Pianist
Fredrik Ullén has taken on the largest single cycle of etudes in history by virtue of agreeing to record composer
Kaikhosru Sorabji's mammoth 100 Transcendental Studies for piano, written between 1940 and 1944 but never before recorded. Fredrik Ullén plays Kaikhosru Sorabji 100 Transcendental Studies 26-43 is
Ullén's second volume of these works for the Swedish label BIS. The merely expedient break between discs ironically works out in favor of
Sorabji's cycle, as the No. 26 Dolcissimo heads into an entirely different atmosphere exemplified by the pithy miniatures that typify the first volume. This etude runs almost 10 full minutes and is conceived in the heady, rarefied universe of
Sorabji's Le jardin parfumé. With No. 27
Sorabji resumes the practice of resolving advanced technical issues in keeping with the first volume, but through No. 39 the set is nearly progressive, examining the various ways one uses certain fingerings; the last four are a mixed bag.

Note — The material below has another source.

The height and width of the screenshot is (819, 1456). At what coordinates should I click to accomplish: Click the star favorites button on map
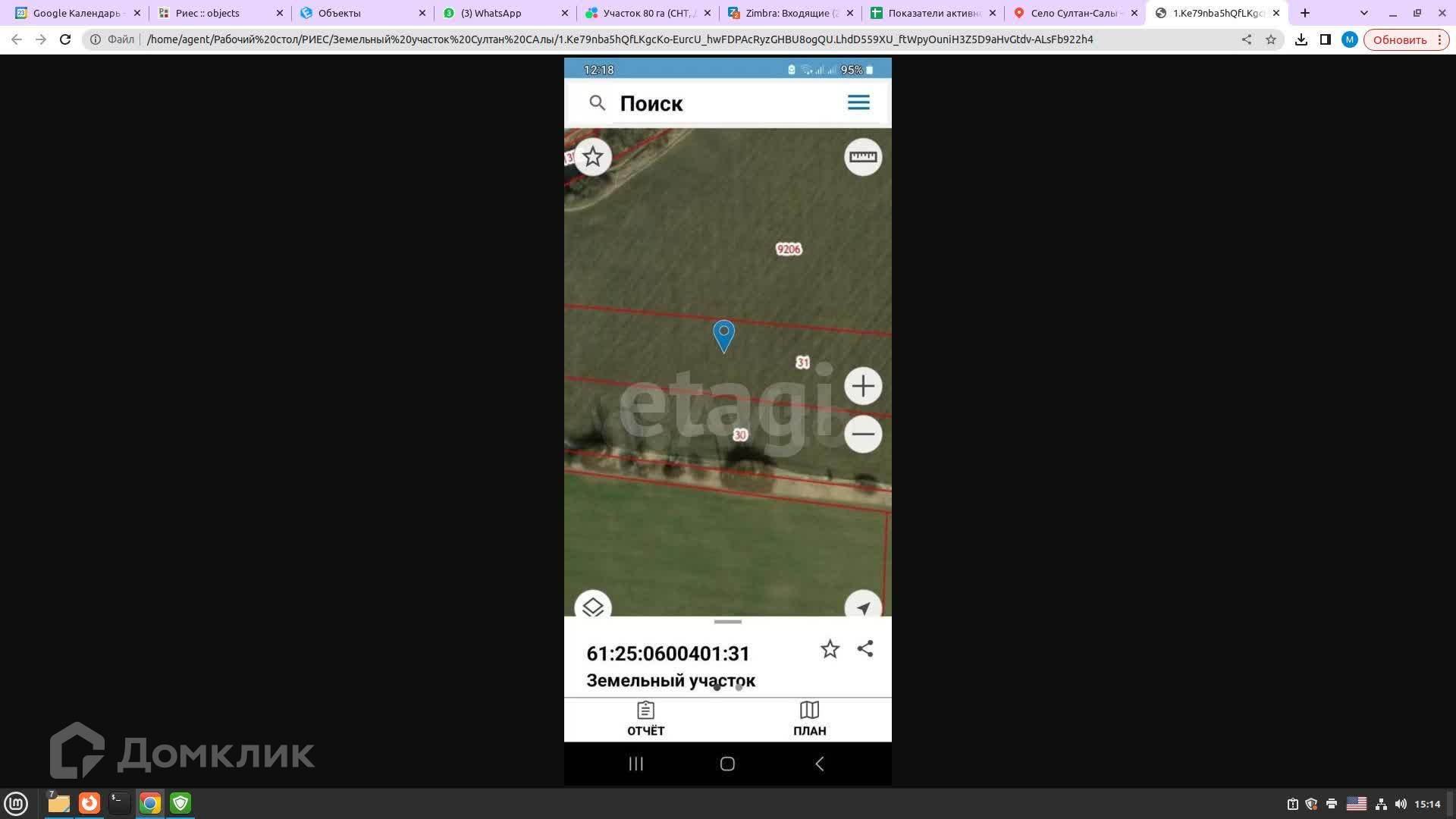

These range in expression from achingly beautiful, like No. 30, to violently intense, as in No. 42, or inscrutable and strange like No. 35 or baffling and seemingly impossible, for example the left-hand etude No. 36. No one wants to put up a big banner that reads "Expert Listeners Here Only Please," but
Sorabji's highly variable and complex -- though very occasionally disarmingly simple -- work seems to demand it; one needs fast ears to cover all the twists and turns in this music. However, for those who are interested in the "
Scriabin school" and the meaning of its forward trajectory will find much to savor here.
Ullén is more than up to the challenge of meeting this music in a technical sense, without losing sight of imparting what can be a bewildering bouquet of expressive options, and BIS' recording is clear, full, and well-rounded.